A few days ago I ranted a bit about the Binding object model in WCF and how restrictive it feels when I want to imperatively describe my service bindings without being tied down to a specific transport. If I want to disable security or set the maximum allowed size per field in a message, I have to write identical-looking code for each different binding - something that just begs for refactoring which can't be done.

Luckily, the WCF team bloggers are ever alert, and a few days later I got a response from Nicholas Allen describing the reasons behind this behavior. His explanantion consisted of two parts, and I'd like to address them seperately:

1) Avoiding meaningless abstractions.

Take the example of security configuration on a transport. There are entirely incompatible security objects called NetTcpSecurity and NetNamedPipeSecurity. The only overlap in configuring these two transports happens to be when security is entirely disabled. That's not a very interesting abstraction to make.

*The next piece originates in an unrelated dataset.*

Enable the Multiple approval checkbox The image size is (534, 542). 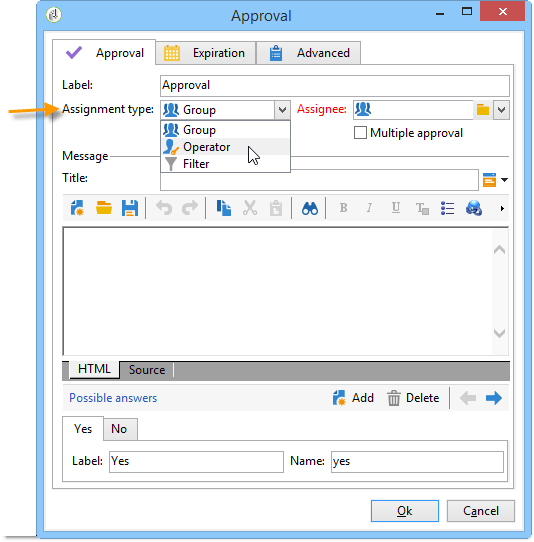[x=360, y=133]
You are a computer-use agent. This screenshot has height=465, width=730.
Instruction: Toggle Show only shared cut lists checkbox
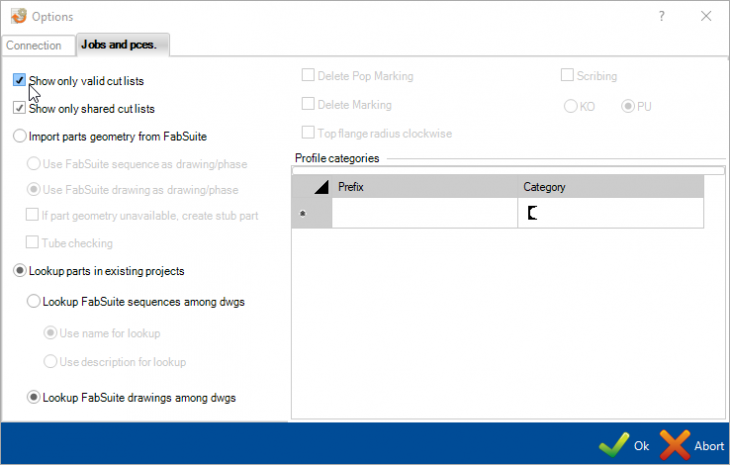(20, 108)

Granted, one of my common failings is the urge for over-abstraction. I've read Spolsky and I've read Gunnerson, and I try to avoid excessive generalizations, but somtimes it gets the better of me. Having the security settings share a common base - even if only to allow setting No Security in a shared way - seems intuitive. I'll bow down to the WCF team's decision here - if the binding security objects really don't share a common base, there's no reason to abstract them together.

2) Aggregation, not inheritance.

We have a mechanism for dealing with this problem called GetProperty. For instance, if you want to set an XML reader quota in a generic fashion, you would use:

binding.GetProperty<XmlDictionaryReaderQuotas>(new BindingParameterCollection()).MaxArrayLength = 2;

Instead of relying on inheritance for shared properties, the object model views each Binding object as an aggregate of several binding elements and properties. Since the properties of a binding can differ between two instances of the same transport, the GetProperty<T> mechanism allows us to query the binding for a specific capability - the XmlDictionaryReaderQuotas capability in this case - and access it generically. I would assume the above line would have to be wrapped in some sort of null check in case the binding doesn't support XmlDictionaryReaderQuotas.

The first thing that came to my mind about this is the similarity to the way C++ code worked with COM objects. You used the shared IUnknown interface to call QueryInterface and see what interfaces were supported by the object, and then got a handle to those interfaces. This is similar - the GetProperty<T> is the shared interface which allows us to query for further functionality.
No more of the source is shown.